Something I noticed about the film is that there was adequate representation of people of color. Although Thomas is white, a lot of the people surrounding him are of color. It also goes to show that WCKD was staffed almost entirely of white men and women, who eventually get defeated. The first shot of the film is of two Latin people. As someone who is Latin, things like that do not go unnoticed. In The Maze Runner films, people of color are redeemable characters and the diversity of the real world is not ignored, but promoted.
All in all, I had a couple of qualms. My first was that, as an avid lover of the book series, the movies over time resembled the books less and less. Although the key plot points of The Death Cure were there, the movie was so vastly different from the book that I didn’t get to have that secure feeling of knowing what happens next. That can be disconcerting and even disappointing to a true fan. However, for someone who only likes the movies, it was very well done.
My other worry is that the important parts of the story were sacrificed to make the movie cinematically extravagant. What we as an audience lost in conversational dialogue and character development we gained in cars flipping over and buildings exploding. There were a lot of guns being shot. A lot of guns. This series was first and foremost meant for children, and although the films were all labeled PG-13, The Death Cure seemed to pander to a much more adult audience than was intended by the novel’s writer, James Dashner.
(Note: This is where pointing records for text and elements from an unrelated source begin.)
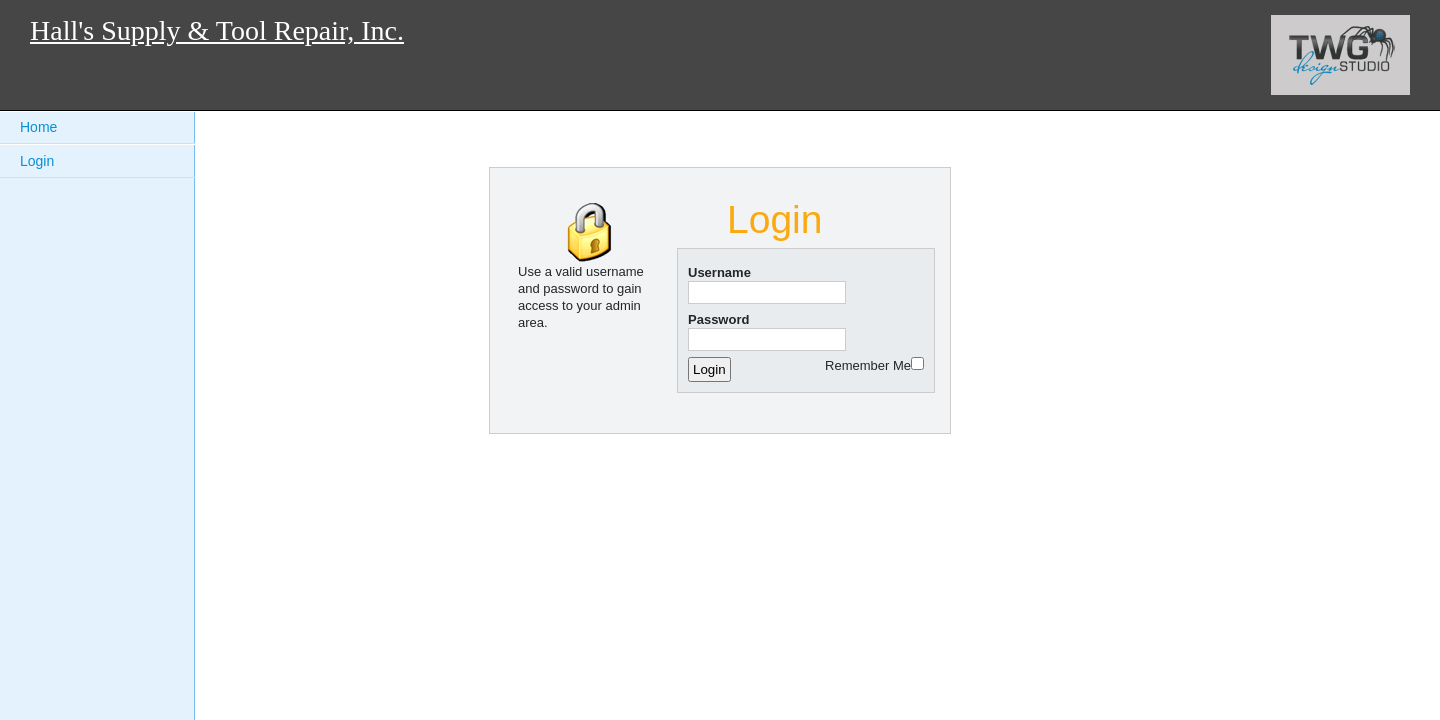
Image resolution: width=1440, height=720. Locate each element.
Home (38, 127)
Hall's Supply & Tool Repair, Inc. (217, 30)
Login (37, 161)
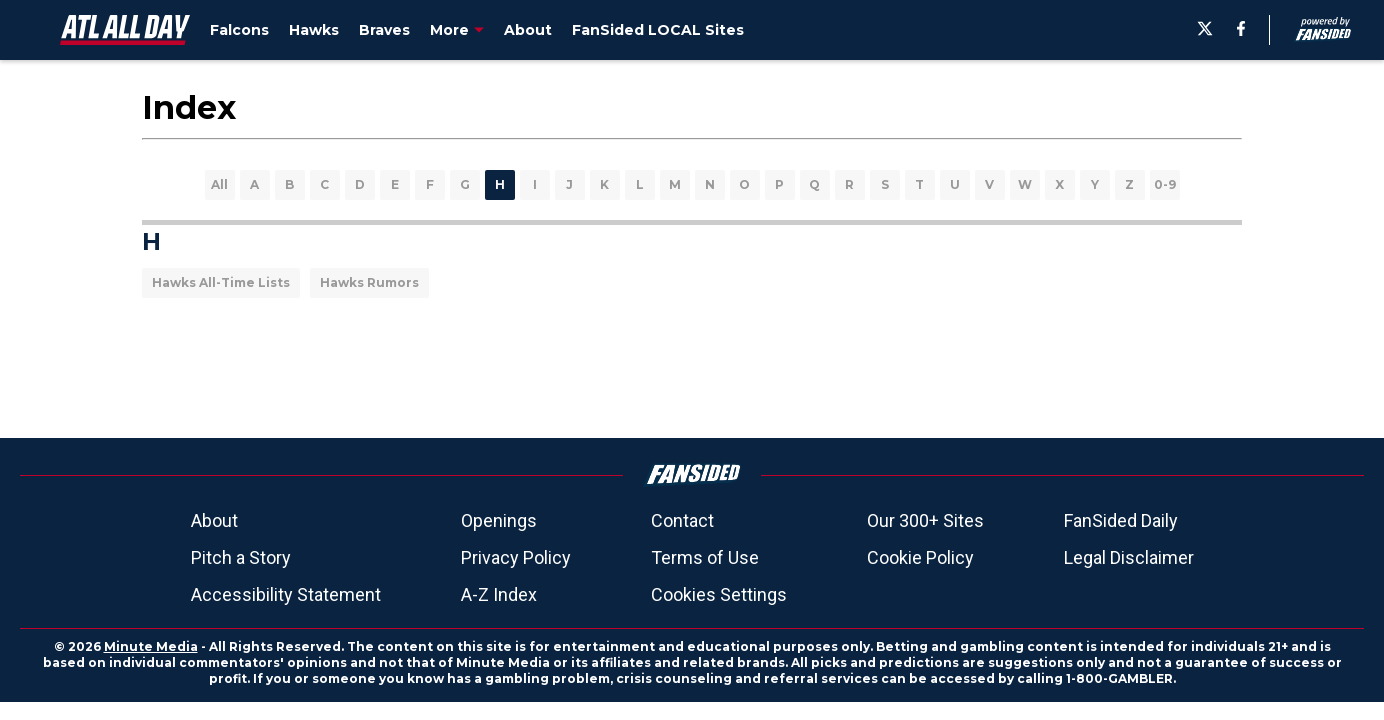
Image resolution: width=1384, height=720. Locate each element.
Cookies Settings (719, 594)
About (214, 520)
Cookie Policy (920, 557)
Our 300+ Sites (925, 520)
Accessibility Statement (286, 594)
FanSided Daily (1121, 520)
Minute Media (151, 646)
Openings (499, 520)
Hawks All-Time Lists (221, 282)
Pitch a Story (241, 557)
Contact (682, 520)
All (219, 184)
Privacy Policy (516, 557)
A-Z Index (499, 594)
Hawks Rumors (369, 282)
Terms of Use (705, 557)
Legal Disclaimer (1129, 557)
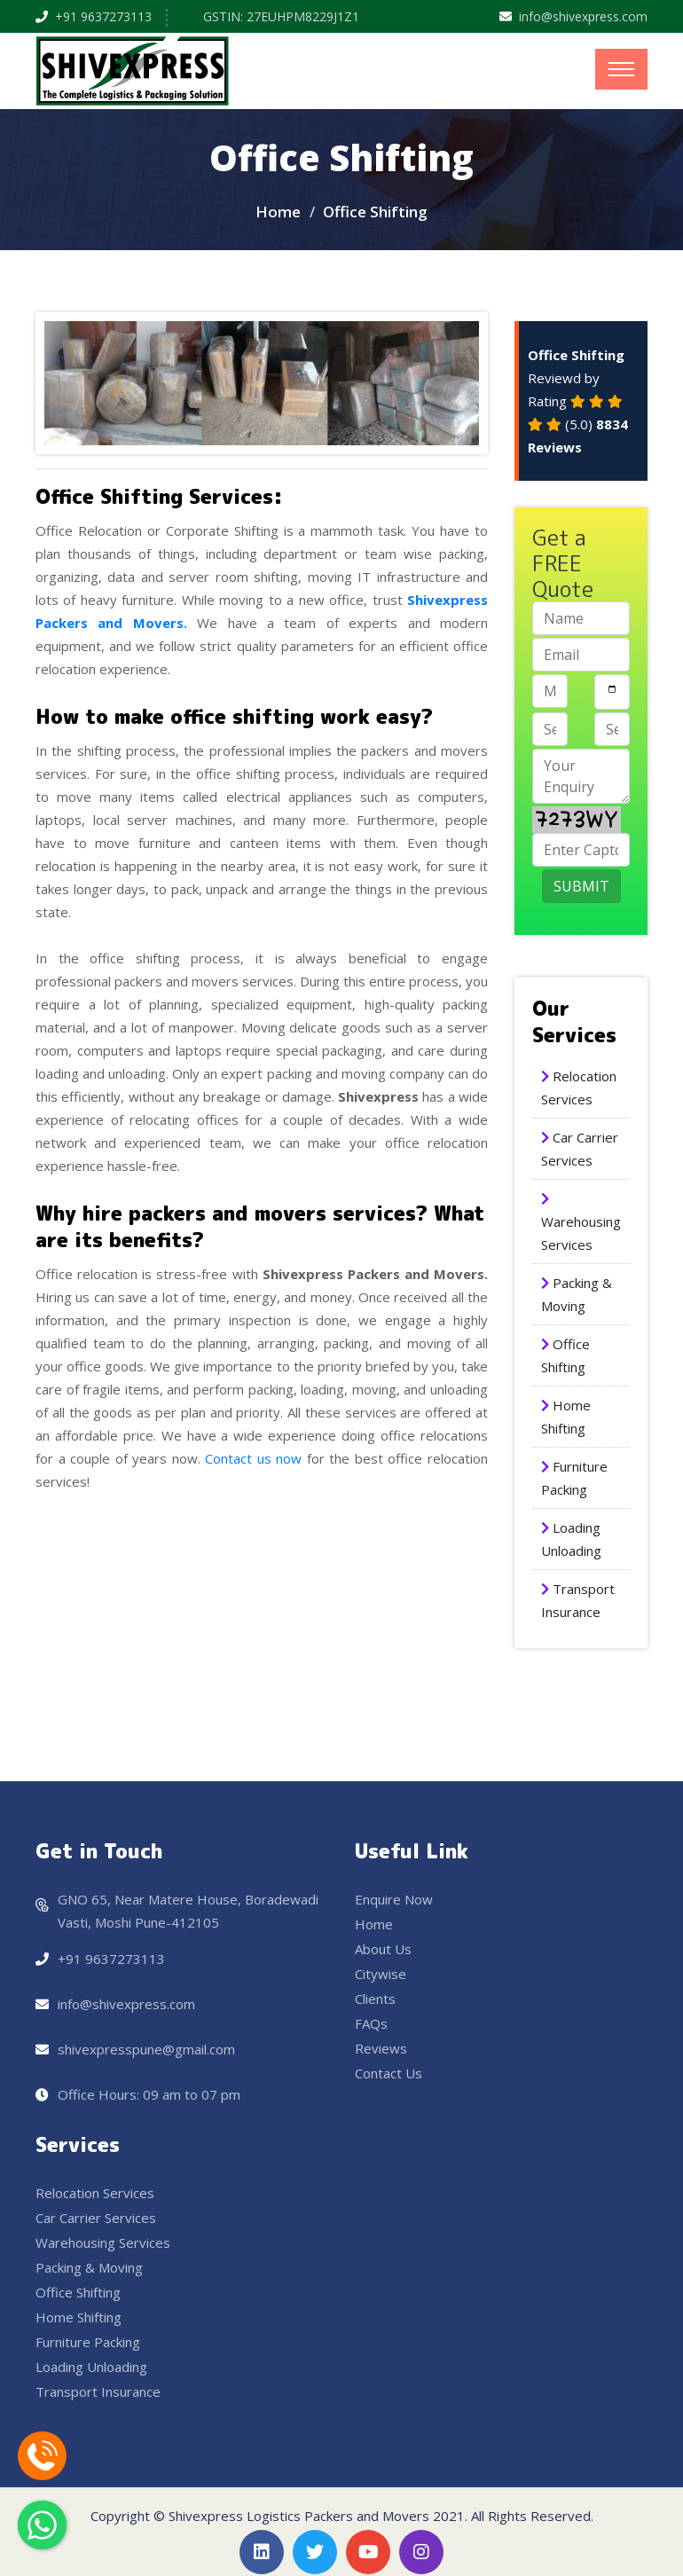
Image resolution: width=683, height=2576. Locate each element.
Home (278, 211)
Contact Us (388, 2073)
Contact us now (251, 1458)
One other part I noticed was that the heroes were in constant need of saving. Thoroughly thought out plans are all well and good, but it came off more as cop out after cop out. Every scene was an inescapable situation until someone swooped in and did something remarkable and quite frankly, usually unbelievable. This might be more of the writer’s fault rather than the director’s, but there could have been more ways of maintaining realistic situations and also keeping the action going. Every scene was stress-inducing, which can be tiring after a while. There wasn’t a lot of respite for the viewer.
Overall, I thought The Maze Runner: The Death Cure was a well executed film that spread a positive message: when the disenfranchised rise up, the powers that be will crumble.